Maybe this is a case of him failing upward, because his career so far doesn't suggest he has the slightest idea how to develop a new product, especially not a GPU. He's the kind of uncreative guy who seems more qualified to head up the skylake refresh refresh refresh refresh on 14nm+++++++++. This promotion probably comes with a bigger golden parachute. That might not the best business decision for Intel to make while they are trying to open new markets and struggling to retake the lead in their golden goose server CPUs.

It's easy to bash Raja at AMD (especially after Vega), but he was the primary architect (among a team of others) of Navi/RDNA, which ironically enough, was AMD's return to competitiveness. Architects, inventors, and engineers are often working on products 2-4 years ahead of retail (from conceptualization to working silicon samples).

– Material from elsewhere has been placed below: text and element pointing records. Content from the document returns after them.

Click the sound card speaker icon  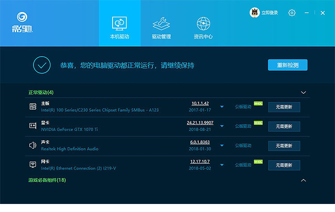[33, 145]
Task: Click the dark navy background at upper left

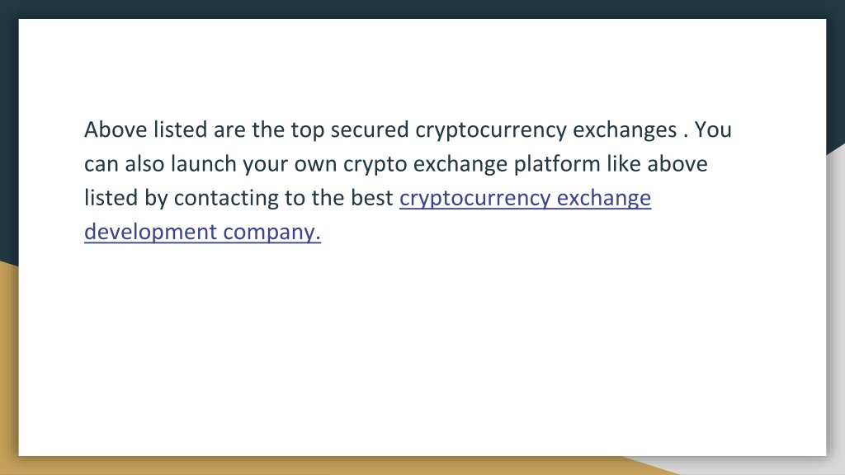Action: [8, 134]
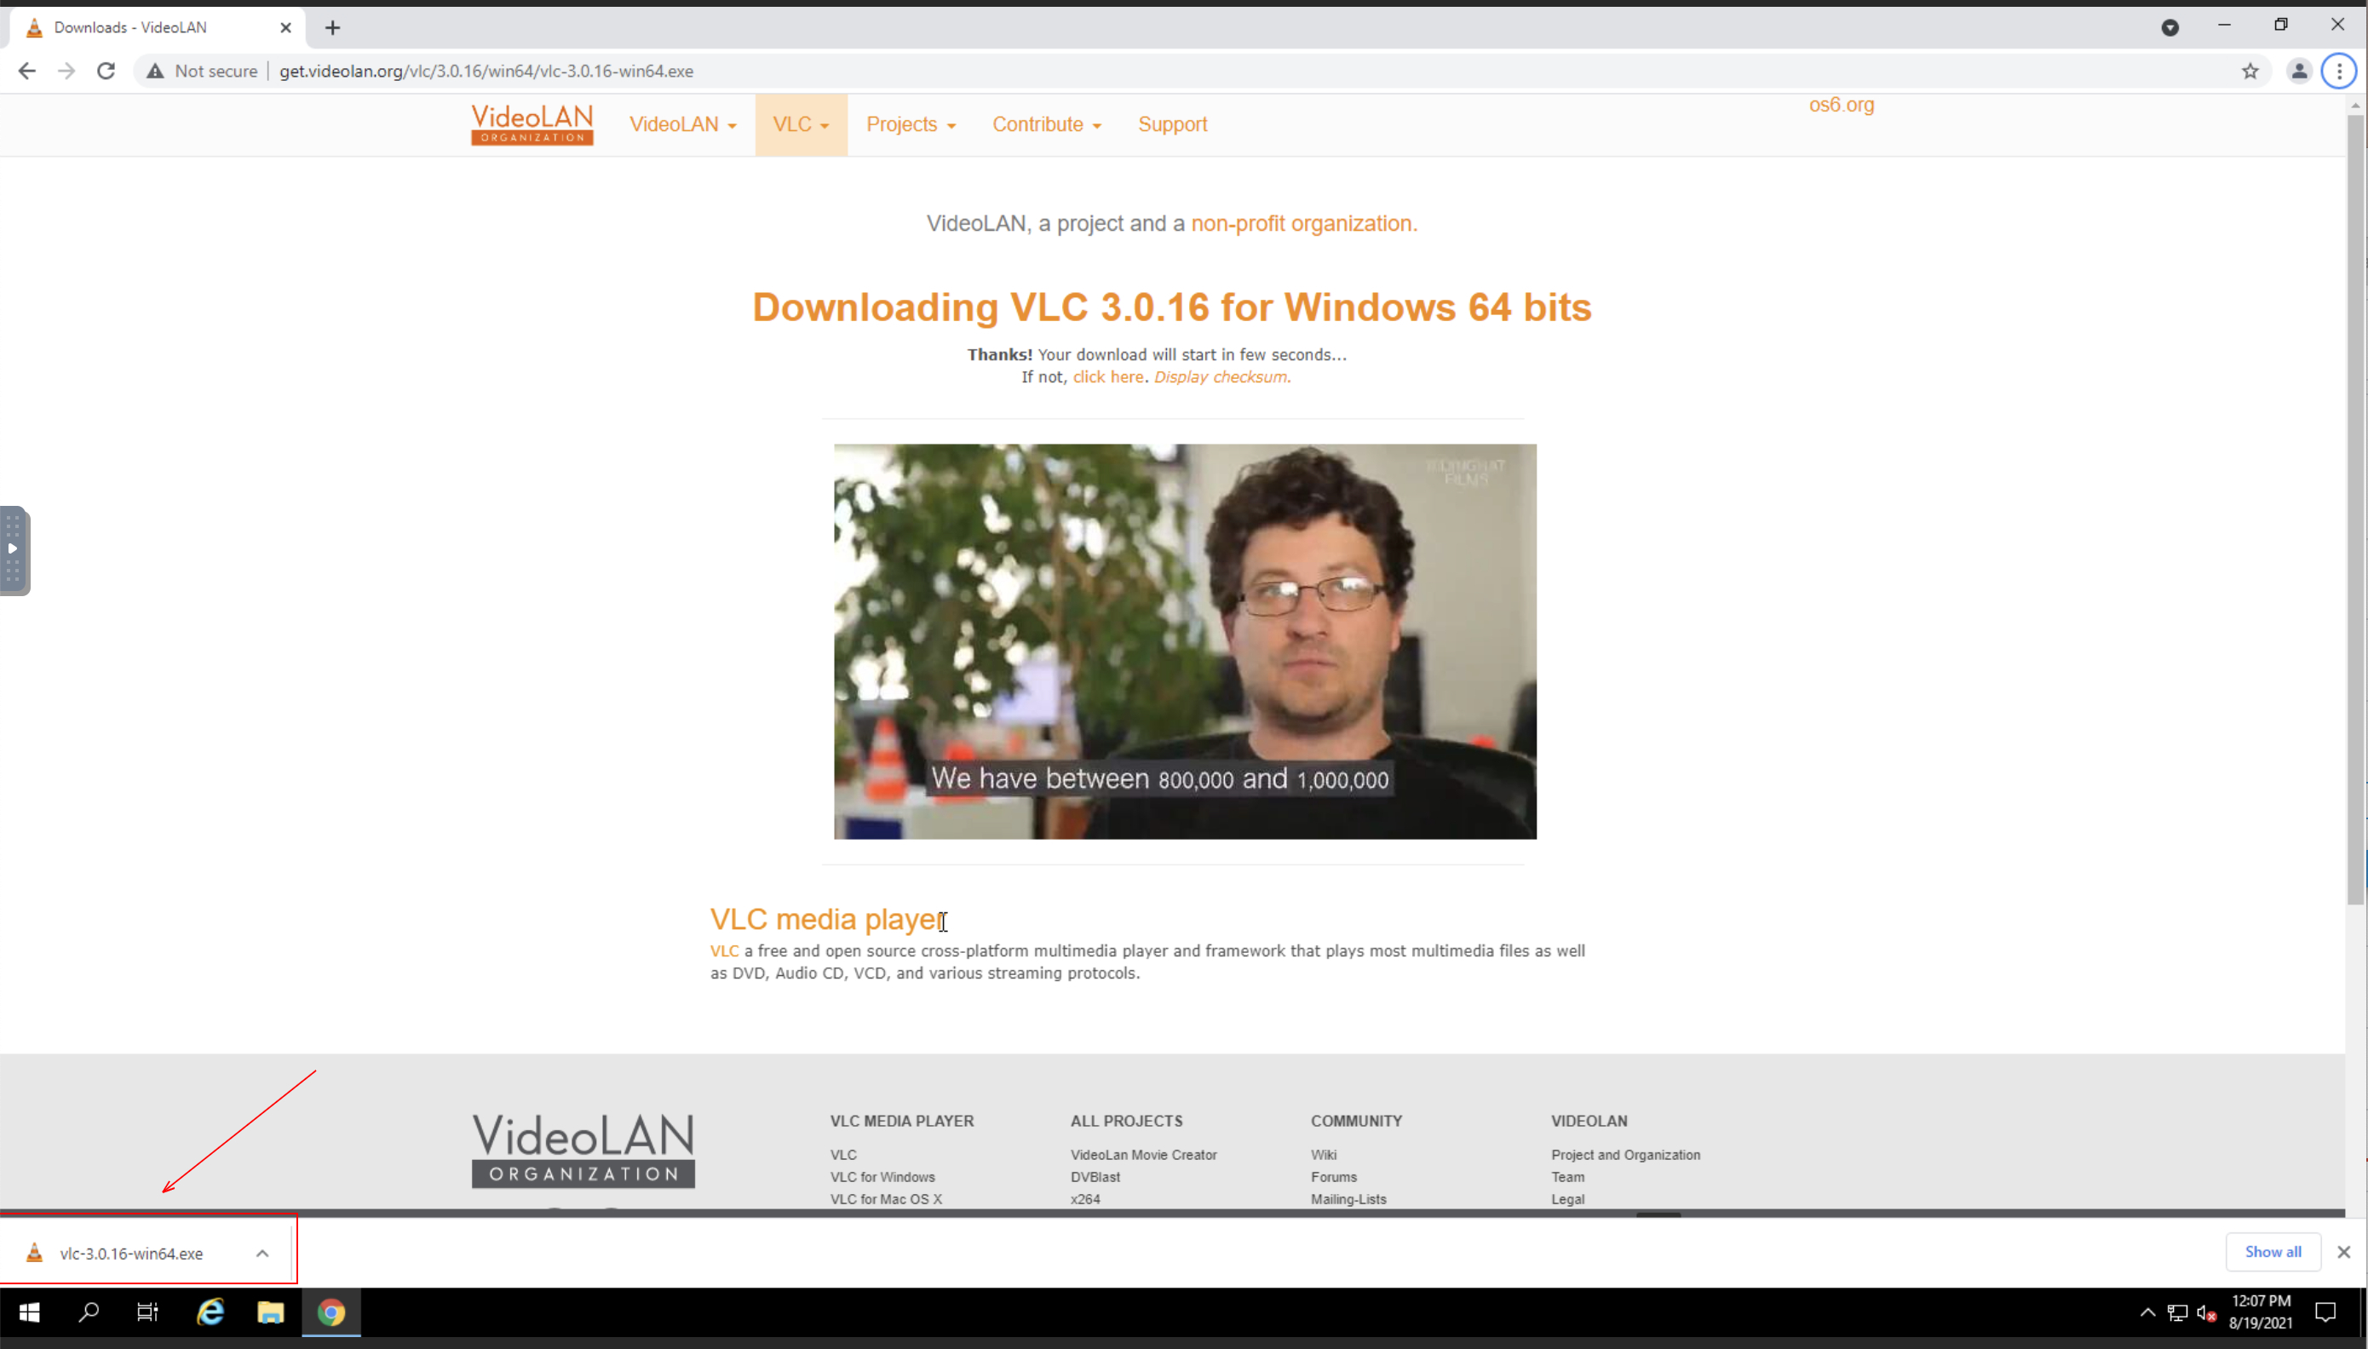Click the VideoLAN organization logo
The height and width of the screenshot is (1349, 2368).
tap(530, 121)
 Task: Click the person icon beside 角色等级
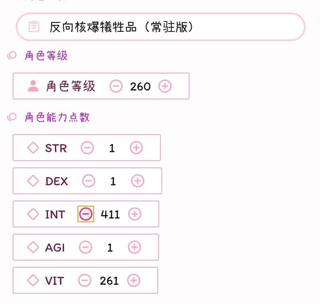pos(33,86)
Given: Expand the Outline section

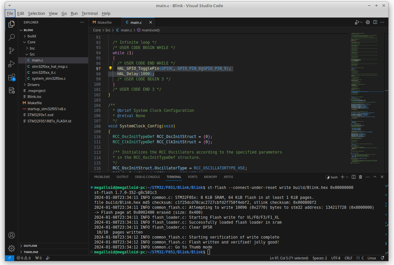Looking at the screenshot, I should [x=30, y=246].
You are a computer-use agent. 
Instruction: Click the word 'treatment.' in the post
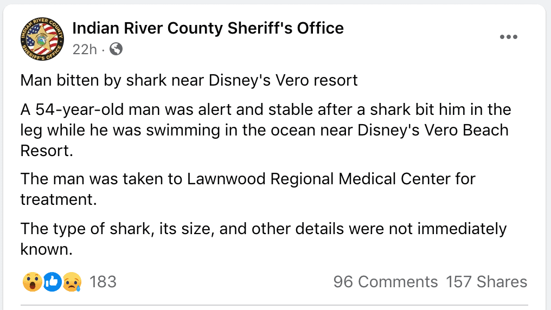59,199
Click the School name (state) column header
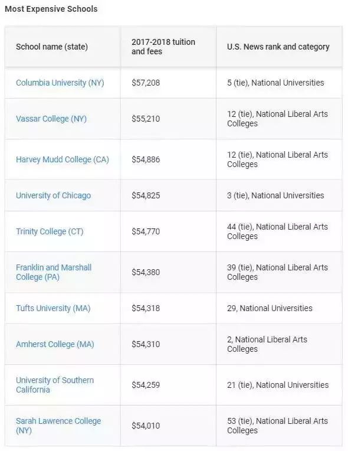Screen dimensions: 348x451 52,47
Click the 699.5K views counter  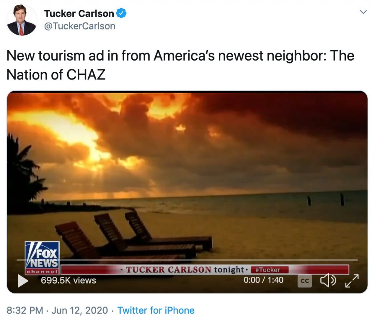click(x=69, y=280)
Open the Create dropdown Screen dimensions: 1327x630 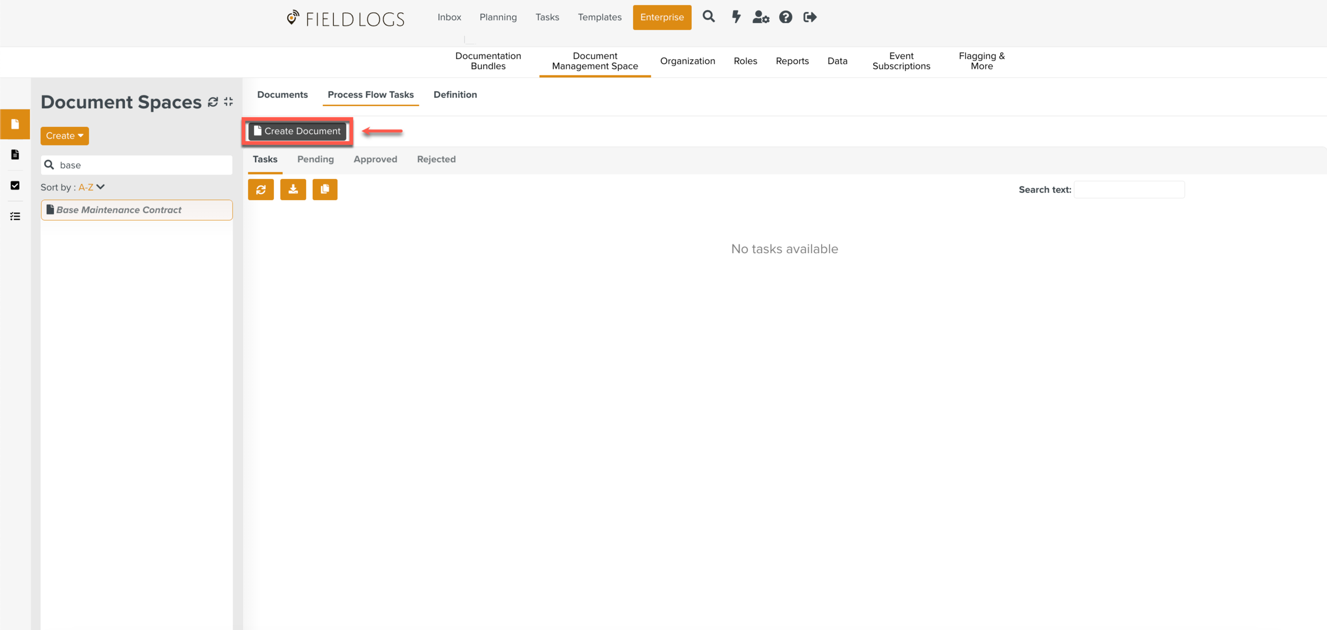(x=64, y=135)
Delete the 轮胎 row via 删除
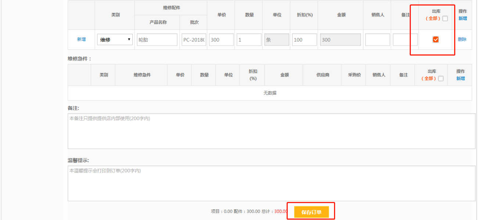Viewport: 481px width, 220px height. 462,39
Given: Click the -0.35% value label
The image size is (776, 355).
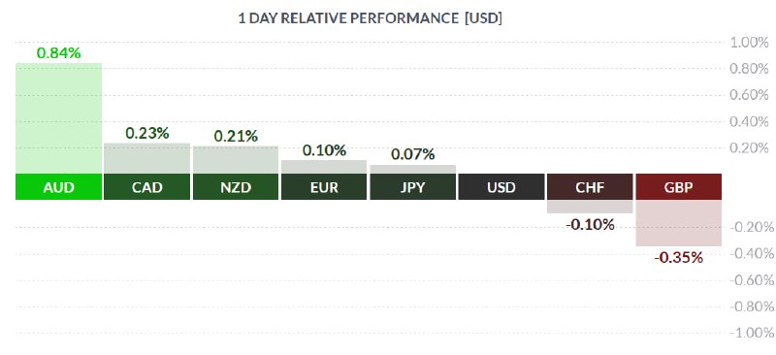Looking at the screenshot, I should coord(678,257).
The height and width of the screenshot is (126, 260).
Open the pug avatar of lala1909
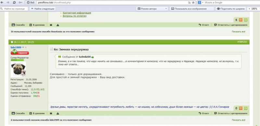click(18, 69)
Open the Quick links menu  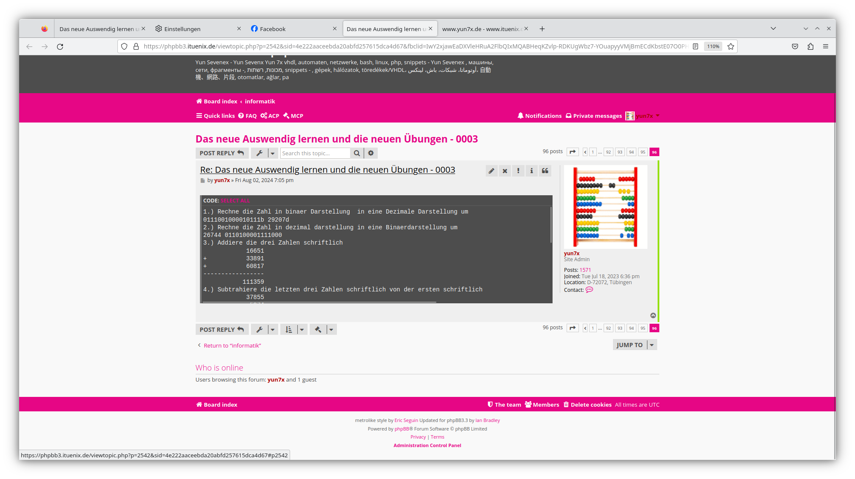pos(215,115)
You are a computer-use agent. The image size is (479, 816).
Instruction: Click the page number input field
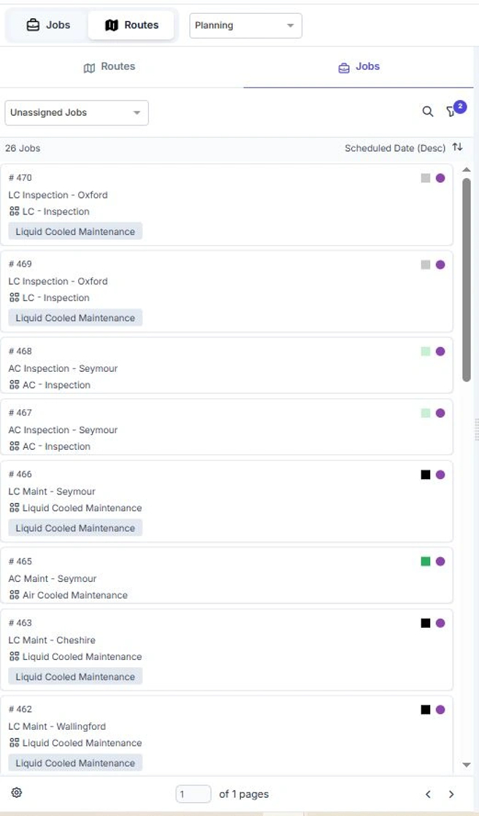click(x=193, y=794)
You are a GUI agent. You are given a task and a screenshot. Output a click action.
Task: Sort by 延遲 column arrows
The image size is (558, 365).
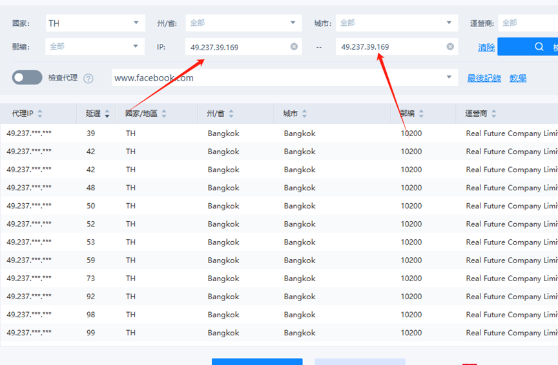107,113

AMD's lean years were rough. Consoles and dwindling PC market share barely kept them afloat. Raja had two stints at ATI/AMD from 2001-2009, then 2013-2017. VLIW2 RDNA ("Super SIMD") was patented in 11/2016. Vega's SoC design with Infinity Fabric was apparently difficult, but that also laid the groundwork for RDNA's on-chip network. GCN1 hit retail in 2012. Raja returned around the time of 2013 GCN2 (Hawaii), then was around for: 2014
/2015 GCN3 (Tonga/Fiji), 2015's mess of GCN1-2 rehashes, 2016 GCN4 (Polaris), 2017 GCN5 (Vega). So, no, not 10 years.

Vega's ultimate failure was its power consumption and primitive shaders that were touted, but never delivered. Worse yet, the whitepaper listed 17x geometry culling speedup was likely a very specific case in SPECperf or 3D rendering application (not gaming). RDNA's geometry culling improved by 2x over GCN via primitive shaders, not unobtainium 17x. So, yeah, overpromising and failing to deliver features didn't help his case.

AMD also had to get rid of Raja because he kept wanting RTG sold to Intel, which was never going to happen. There were also rumors that he and Dr. Su butted heads more often than not, though that can't really be confirmed.